Two concurrent exhibitions, one uptown, one downtown, show off diametrically opposed approaches to art making. On the Upper East Side, an elegantly installed group show exhibits small works of great delicacy, carefully crafted pieces, some no larger than bookmarks. Meanwhile, a Lower East Side gallery presents ragged, roughly worked paintings and drawings that have been slashed apart and crudely stapled back together, artworks born of a no-holds-barred process.

Distilled,’ at Bernard Jacobson Gallery, presents small-scale paintings, works on paper and reliefs, both abstract and representational pieces. Gallery director Diana Erdos says the artworks gathered here “have in common a jewel-like quality.”

Helen Frankenthaler, Robert Motherwell and Sam Francis are known for large, Abstract Expressionist canvases. But ‘Distilled’ presents another side of these artists. Francis, celebrated as an “action painter” whose oils are replete with incidental drips and off-hand splatters, also made small, carefully designed gouaches.

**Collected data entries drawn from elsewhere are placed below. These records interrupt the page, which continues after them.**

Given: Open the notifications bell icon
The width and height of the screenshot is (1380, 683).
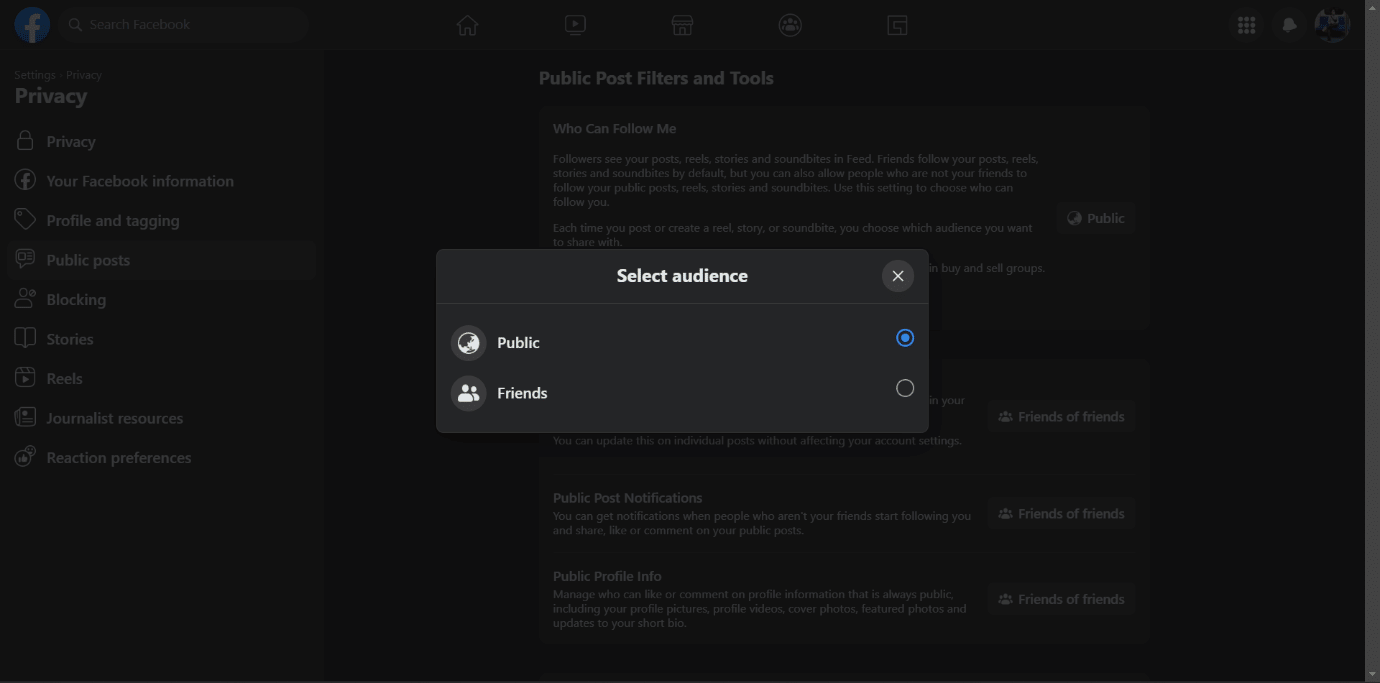Looking at the screenshot, I should 1289,26.
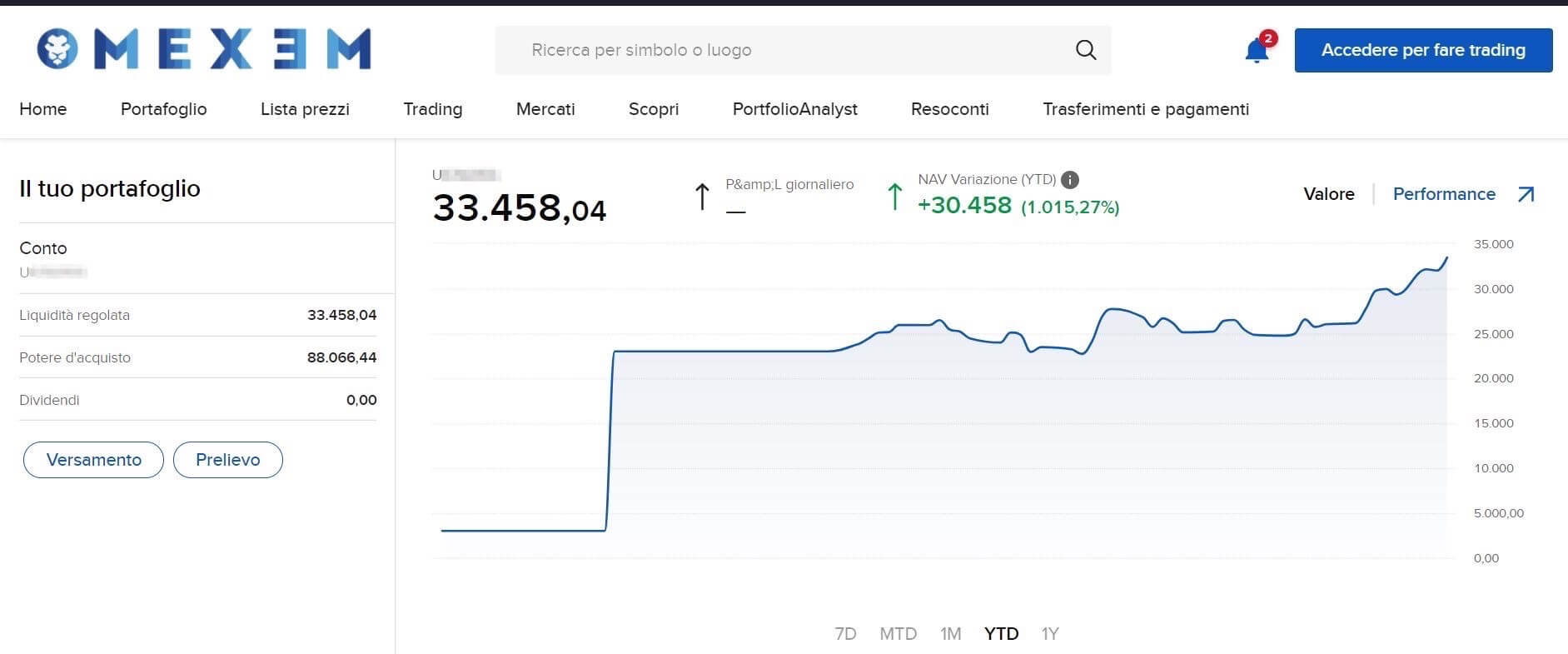Click the NAV Variazione info icon
The height and width of the screenshot is (654, 1568).
click(1070, 180)

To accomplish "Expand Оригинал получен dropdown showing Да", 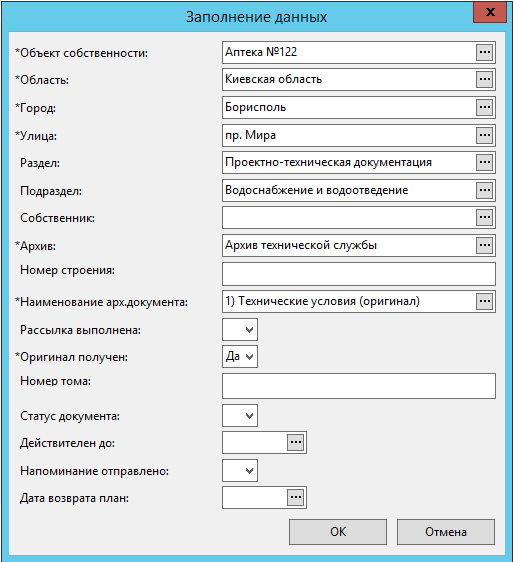I will (240, 356).
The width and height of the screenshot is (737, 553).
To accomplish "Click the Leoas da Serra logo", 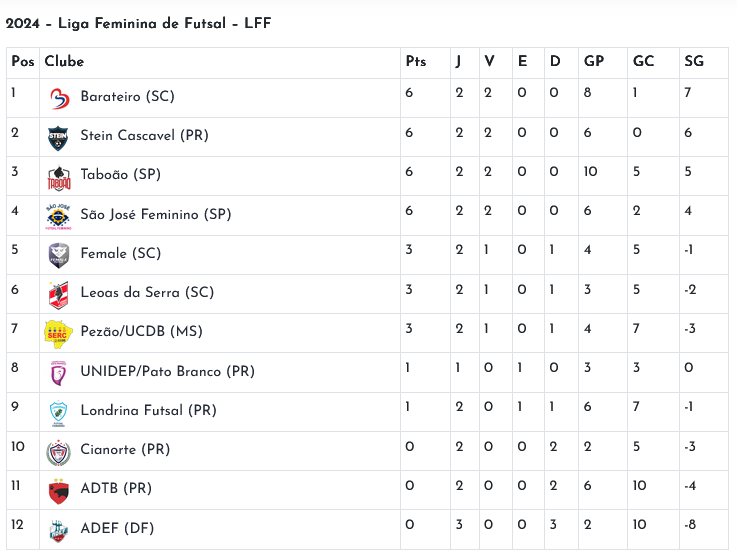I will [x=59, y=294].
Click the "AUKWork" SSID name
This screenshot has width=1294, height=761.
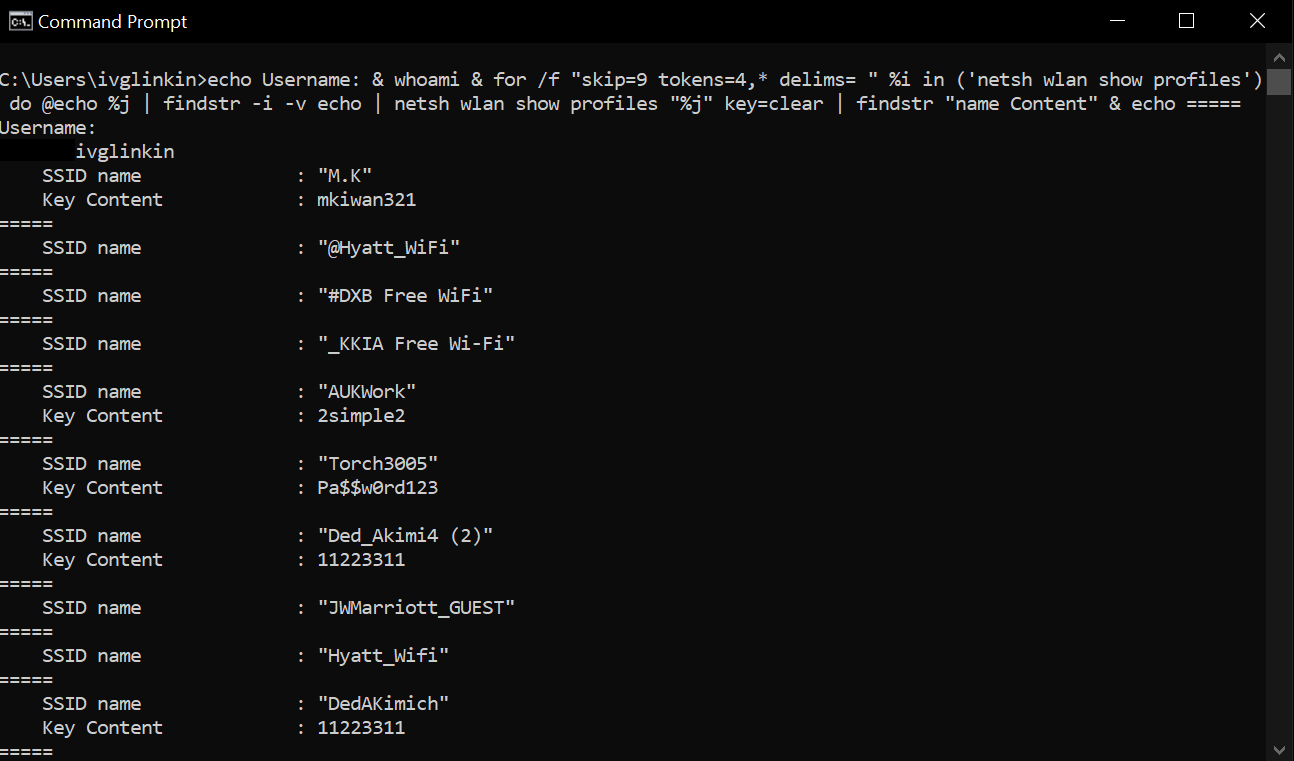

In “Untitled Pasadena Box (No. 67),” 1963-1964, a composition only about eight inches high and three and half inches wide, miniature splatter marks have been deliberately placed, each intentional drop of color occupying a precise location over a yellow foreground and deep blue sky.

The group show also features pieces by contemporary artists. Nicola Ginzel’s tiny works on paper are smaller than Post-it notes and mix traces of writing, an incense wrapper and what looks like a Eucharist wafer. Ginzel calls one particularly fragile artwork a “Prayer Page.” Likewise, small oil paintings by Kazimira Rachfal have spiritual undertones, using “sacred geometry” to achieve uncanny compositional balance.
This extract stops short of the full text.